Garcia? Ha capito benissimo cosa era successo a questa squadra precedentemente. Al mister ho sempre riconosciuto il merito più grande per i risultati della Roma. E' stato brillantissimo e rapidissimo a capire in che contesto lavorava, con che tipo di giocatori e società. La qualità più spiccata di Garcia è la cultura. Al di là di chi ha di fronte riesce ad essere sempre chiaro ed efficace. E' un allenatore che sa preparare bene le partite, considera l'avversario nella maniera giusta, lavora tantissimo sulla squadra e lo fa in maniera divertente e funzionale. Un allenatore completo che darà alla Roma la possibilità di crescere. Noi potremmo continuare a fare quello che stiamo facendo, vogliamo fare grandi cose. Non vogliamo illudere chi ci segue e la linea è sottile. Quando all'inizio dell'anno parlavamo di grandi obiettivi, si parlava di tornare a giocare le coppe e per merito nostro l'asticella si è alzata.

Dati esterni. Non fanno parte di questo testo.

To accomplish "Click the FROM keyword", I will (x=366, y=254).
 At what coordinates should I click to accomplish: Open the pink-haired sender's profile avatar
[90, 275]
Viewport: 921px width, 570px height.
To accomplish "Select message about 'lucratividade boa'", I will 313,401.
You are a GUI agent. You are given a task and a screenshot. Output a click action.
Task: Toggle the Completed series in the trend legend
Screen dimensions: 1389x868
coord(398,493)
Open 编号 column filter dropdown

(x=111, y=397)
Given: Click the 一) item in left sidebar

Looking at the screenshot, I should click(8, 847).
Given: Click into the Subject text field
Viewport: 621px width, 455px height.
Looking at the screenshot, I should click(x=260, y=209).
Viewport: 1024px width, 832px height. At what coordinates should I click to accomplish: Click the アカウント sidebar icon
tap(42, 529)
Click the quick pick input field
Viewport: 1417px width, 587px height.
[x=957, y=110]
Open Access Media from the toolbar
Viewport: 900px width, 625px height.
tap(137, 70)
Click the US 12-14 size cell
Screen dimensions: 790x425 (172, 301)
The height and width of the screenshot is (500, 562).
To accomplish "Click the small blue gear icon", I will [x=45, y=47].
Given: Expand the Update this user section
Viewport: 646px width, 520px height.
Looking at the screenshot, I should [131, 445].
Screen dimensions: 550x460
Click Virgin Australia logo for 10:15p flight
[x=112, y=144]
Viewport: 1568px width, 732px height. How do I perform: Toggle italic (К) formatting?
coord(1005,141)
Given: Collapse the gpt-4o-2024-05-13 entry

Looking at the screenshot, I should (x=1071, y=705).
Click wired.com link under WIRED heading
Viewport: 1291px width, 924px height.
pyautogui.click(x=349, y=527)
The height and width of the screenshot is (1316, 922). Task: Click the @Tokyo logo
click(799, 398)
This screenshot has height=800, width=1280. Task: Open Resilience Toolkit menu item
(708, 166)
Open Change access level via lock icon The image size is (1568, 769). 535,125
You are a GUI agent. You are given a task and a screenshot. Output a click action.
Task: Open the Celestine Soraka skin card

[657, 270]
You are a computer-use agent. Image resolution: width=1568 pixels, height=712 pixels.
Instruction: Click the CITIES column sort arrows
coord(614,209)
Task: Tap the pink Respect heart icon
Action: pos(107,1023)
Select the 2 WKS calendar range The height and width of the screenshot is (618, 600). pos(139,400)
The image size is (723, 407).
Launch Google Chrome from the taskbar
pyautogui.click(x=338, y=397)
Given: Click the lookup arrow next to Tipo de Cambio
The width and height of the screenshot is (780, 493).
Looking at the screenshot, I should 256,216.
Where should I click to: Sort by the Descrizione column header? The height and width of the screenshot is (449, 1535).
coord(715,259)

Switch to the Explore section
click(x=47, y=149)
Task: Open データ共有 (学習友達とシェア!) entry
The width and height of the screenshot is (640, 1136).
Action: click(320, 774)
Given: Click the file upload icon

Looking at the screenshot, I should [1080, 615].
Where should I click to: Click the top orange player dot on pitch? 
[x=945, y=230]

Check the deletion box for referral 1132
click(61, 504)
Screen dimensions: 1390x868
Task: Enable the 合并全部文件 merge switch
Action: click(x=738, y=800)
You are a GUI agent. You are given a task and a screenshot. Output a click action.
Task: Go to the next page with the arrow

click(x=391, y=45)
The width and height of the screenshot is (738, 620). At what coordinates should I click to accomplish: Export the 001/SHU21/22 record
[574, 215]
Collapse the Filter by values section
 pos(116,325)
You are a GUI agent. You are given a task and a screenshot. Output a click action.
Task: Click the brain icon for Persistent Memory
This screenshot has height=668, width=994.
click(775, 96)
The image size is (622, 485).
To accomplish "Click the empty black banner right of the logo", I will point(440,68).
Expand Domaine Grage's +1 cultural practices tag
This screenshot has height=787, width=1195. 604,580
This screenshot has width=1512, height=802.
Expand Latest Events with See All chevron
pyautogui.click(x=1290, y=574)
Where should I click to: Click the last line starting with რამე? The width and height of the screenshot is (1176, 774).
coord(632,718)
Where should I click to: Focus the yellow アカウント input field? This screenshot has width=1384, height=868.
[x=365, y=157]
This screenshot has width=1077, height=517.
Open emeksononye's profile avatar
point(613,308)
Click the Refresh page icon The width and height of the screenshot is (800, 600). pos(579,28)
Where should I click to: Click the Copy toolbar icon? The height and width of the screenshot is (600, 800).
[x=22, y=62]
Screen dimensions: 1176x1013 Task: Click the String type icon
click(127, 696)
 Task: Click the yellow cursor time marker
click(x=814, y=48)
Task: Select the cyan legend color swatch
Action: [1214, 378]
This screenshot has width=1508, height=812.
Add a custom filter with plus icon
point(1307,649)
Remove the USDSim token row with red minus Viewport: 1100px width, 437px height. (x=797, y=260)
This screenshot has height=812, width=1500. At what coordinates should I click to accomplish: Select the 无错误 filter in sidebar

Sugli arbitri. Se c'è qualcosa di veramente complicato nel mondo del calcio, oltre al ruolo del portiere, è quello dell'arbitro. Dei portieri e degli arbitri spesso non vengono considerate le cose belle, ma solo gli errori. Loro fanno il loro lavoro e lo fanno bene. Io sono venti anni che gioco a calcio e ho vissuto anche un altro tipo di atteggiamento arbitrale, proprio quando giocavo nell'Udinese. Quindi viva questa classe arbitrale di giovani, questi sono arbitri liberi.
La nazionale? In Brasile potevo andare a giocare questa estate in Confederation Cup ma ho deciso, a marzo, di lasciare l'azzurro per tanti motivi. Giocavo nel Napoli e l'anno dopo avrei dovuto fare la Champions con loro, dovevo concentrare le energie. Questa cosa non è cambiata nel momento in cui sono arrivato a Roma. Ho fatto questo tipo di scelta. La mia grande soddisfazione, che mi prendo quando si parla di un mio ritorno, sta nel fatto che qualcuno a marzo aveva ironizzato su questa cosa dicendo che me n'ero andato perché sarei stato cacciato dopo poco. Invece no, io ero un giocatore importante in quello spogliatoio. Io sono una persona coerente e questa coerenza ci sarà fino in fondo. La speranza è che Buffon, Marchetti e Sirigu faranno grandi cose sia in Nazionale che nei loro rispettivi club".